The operative word here is feel. A “feeling” does not refer to something that is automatically right or automatically wrong. It refers to something subconsciously, and deeply, held in one’s mind as important, but something not yet held up to rational or objective examination of any kind. Irrational entitlement is the unspoken (and sometimes spoken) attitude of, “I don’t have to justify or explain what I want. I want it, and that should be enough. I want it, and therefore I deserve it.” And, as a side consequence particularly relevant with rioting and looting: “If I can’t have it, you can’t have it either.”
Every day of these rioters’ lives, as well as the lives of their parents and grandparents, they have been told, “You have a right to health care. You have a right to food. You have a right to a job. You have a right to the good life. That evil one percent, and all those racist middle-class whites — you have every bit as much of a right to what they have as they do. Don’t you forget it.”
They’re listening. In fact, it’s remarkable we don’t have far more riots than we do.

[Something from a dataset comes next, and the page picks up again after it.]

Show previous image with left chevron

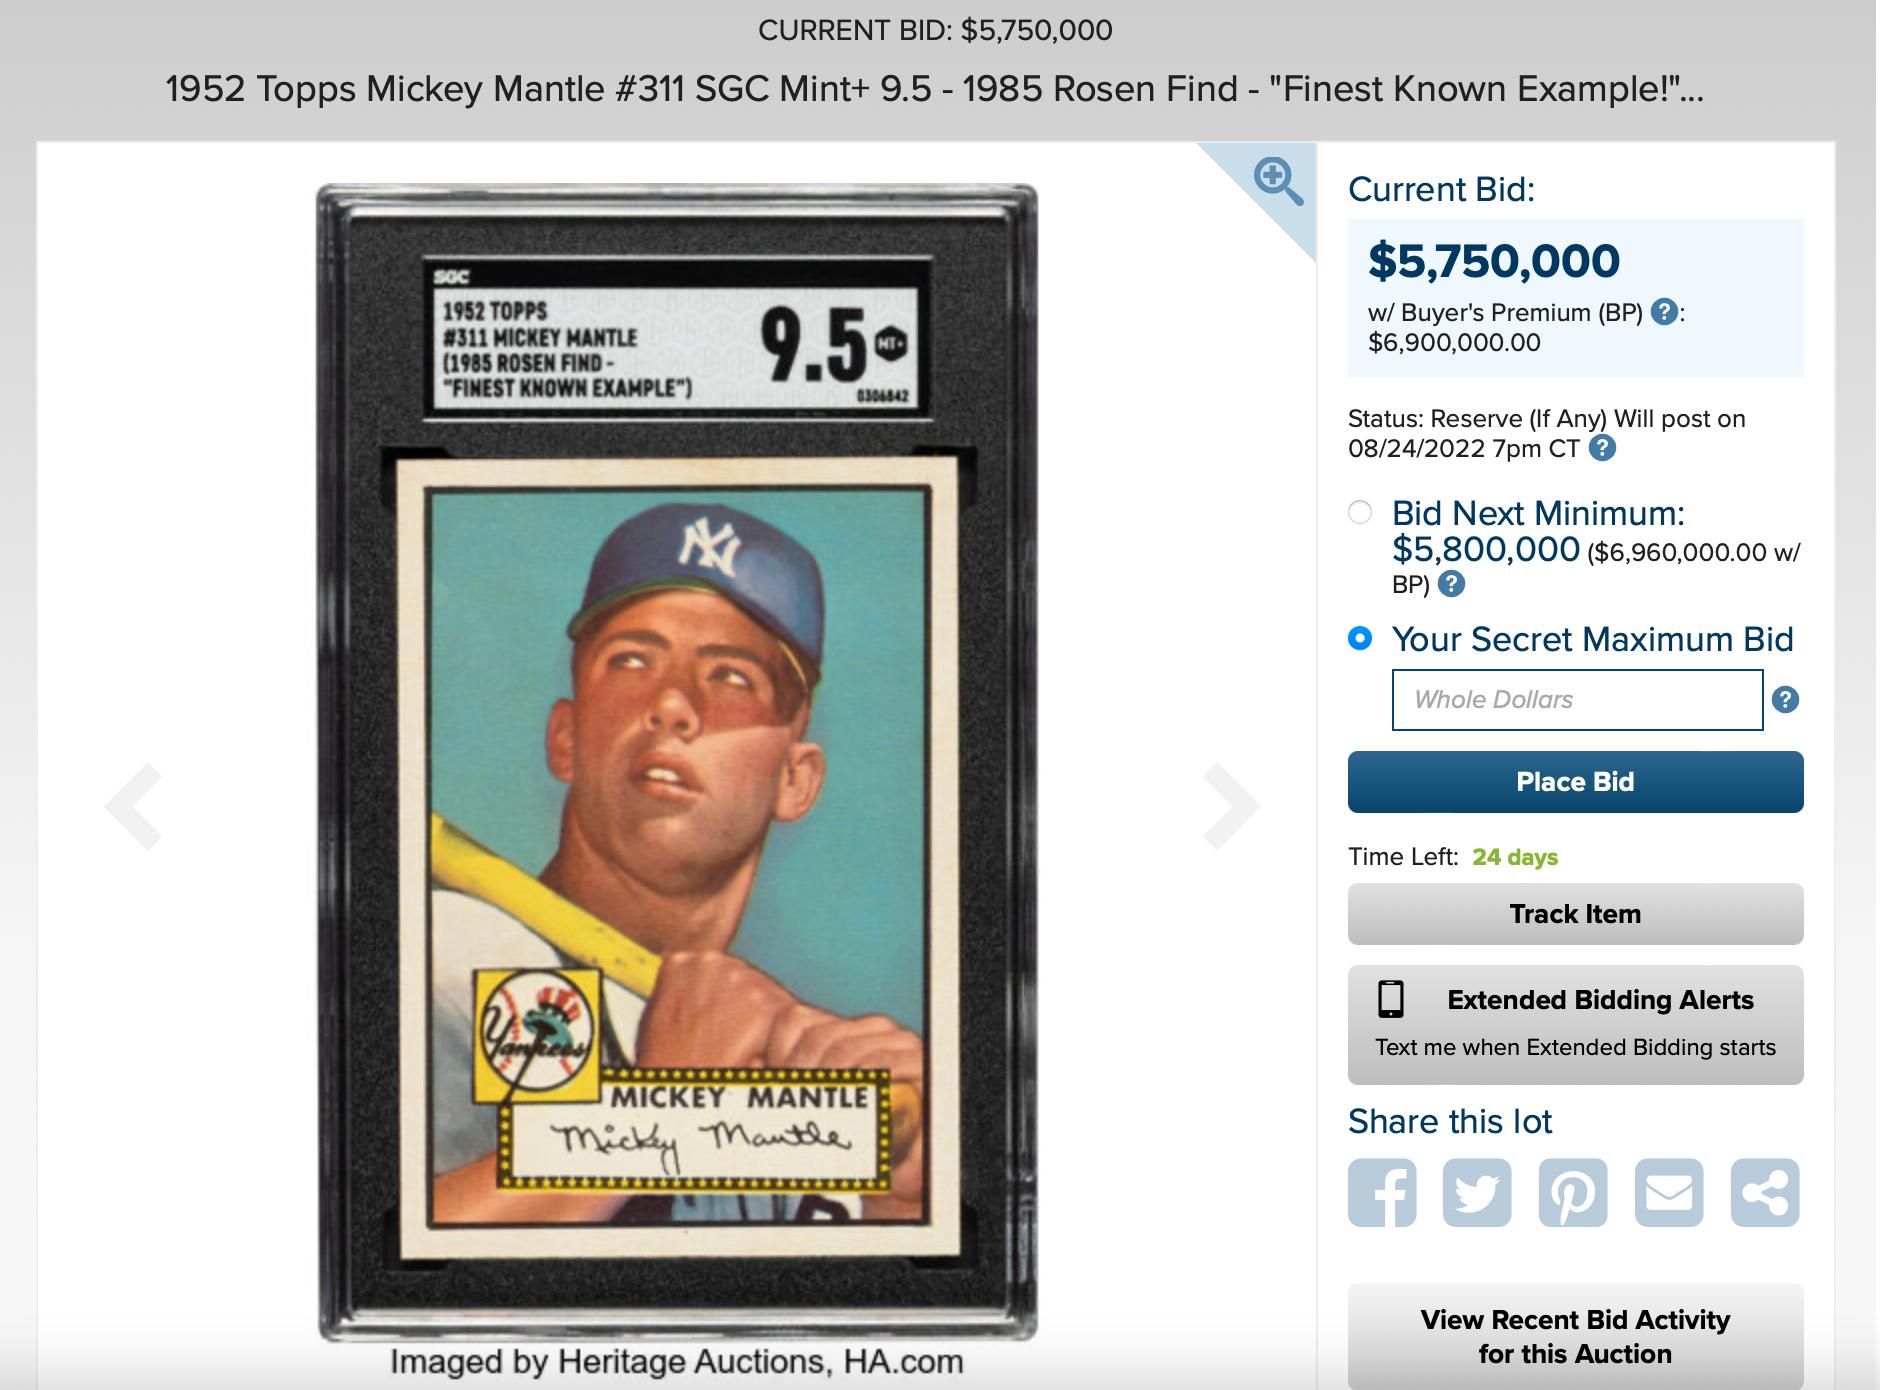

These professional politicians — claiming selfless ends, yet happy to progress (including financially) in their own careers — proceed to utilize government force to make sure the loot is delivered. In essence, they tell their constituents: “Don’t rob or loot. We’ll do it for you. Through the political process.” And rob and loot they do. That’s most of what our federal government does, every single day, under the pretense of “morality” and “social justice,” no less. And we wonder why all politicians are so corrupt?
What about the supposed beneficiaries of the looting? Do all these legalized transfers of wealth really lead to much progress in their lives? Take a look at the Baltimore slums. The Baltimore slums are some of the worst in the nation. They’re government museums of despair, impoverishment, and negligence; they’re monuments to the federal subsidization of lack of self-respect.

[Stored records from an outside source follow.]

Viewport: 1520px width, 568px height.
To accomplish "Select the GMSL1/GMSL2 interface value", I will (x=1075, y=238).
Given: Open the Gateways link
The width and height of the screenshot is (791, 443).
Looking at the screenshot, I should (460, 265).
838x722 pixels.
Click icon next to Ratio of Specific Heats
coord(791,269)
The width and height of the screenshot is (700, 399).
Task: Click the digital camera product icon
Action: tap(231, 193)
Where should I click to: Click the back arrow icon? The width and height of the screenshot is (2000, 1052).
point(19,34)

These slums are what happen when you force some to take care of others. They’re what happen when you take the idea that, “We are all our brother’s keepers” and turn it into a federal, state-sanctioned mandate. You end up hurting the recipients most of all, and ultimately everyone.

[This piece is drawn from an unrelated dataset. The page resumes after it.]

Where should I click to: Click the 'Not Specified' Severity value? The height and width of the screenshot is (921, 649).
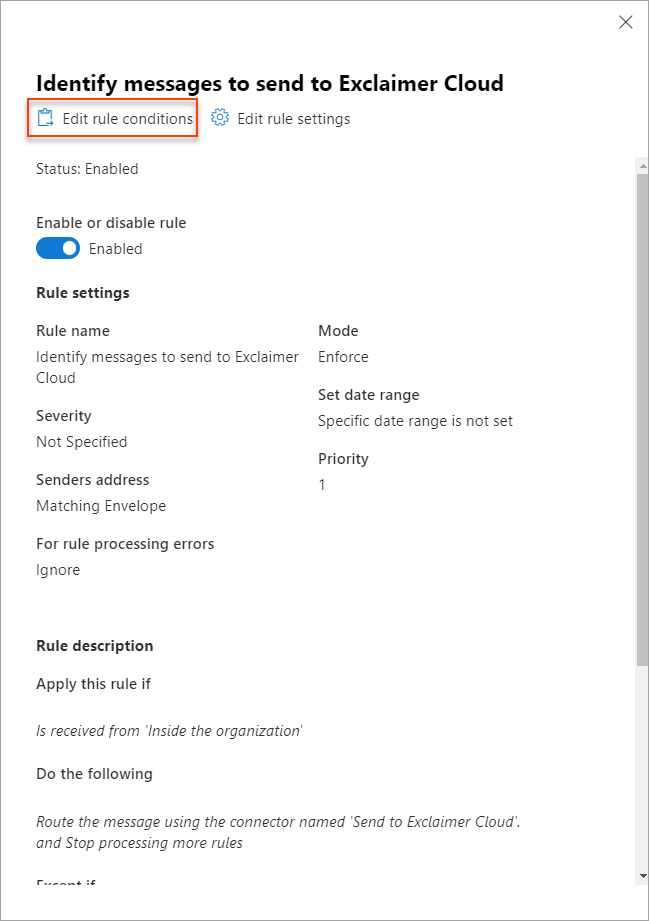81,442
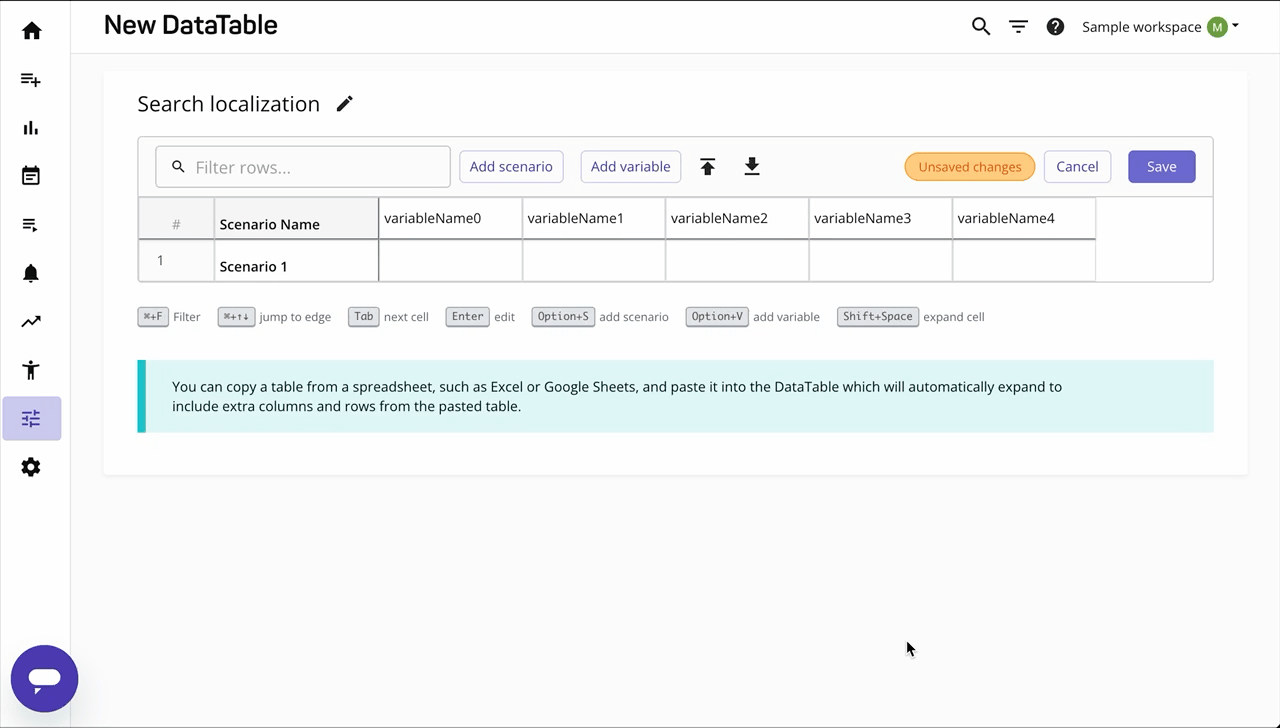Expand the Sample workspace dropdown
This screenshot has height=728, width=1280.
point(1160,27)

Yet the damage to the recipients of the wealth transfers is (arguably) far worse than the damage done to most of those forced to pay the taxes. It’s undoubtedly true that the millionaires who pay the taxes to keep these hopeless, despairing neighborhoods in operation don’t feel the cost at all. Many millionaires and billionaires, in fact, are strident Obama supporters. Does this fact justify government using force, including for all the middle-class citizens paying taxes for this entitlement state? No. But it doesn’t change the fact that there are victims of these policies all around.
The question nobody ever asks is: What does the entitlement state, and the entitlement mentality that promotes it, do to its intended beneficiaries? It turns most of them into depressed wards of the government who have almost no chance of getting ahead. A smaller and younger number of them are bitter and angry. After all, they have been told repeatedly they’re entitled to more. Why don’t they have more? Why are they no further along — in most cases — than their parents or grandparents before them? Somebody has to take the hit for that. At least, that’s what their emotions tell them. And their political, intellectual leaders are telling them the same thing, whether they wish to acknowledge it or not.
That’s what fuels the rioting. Rioters vent their anger, as the mayor of Baltimore initially thought would be helpful, and then…there’s death, destruction and more claimed need for more government intervention.
How convenient for the profiteers of the entitlement state. How dreary and depressing for those caught in its web.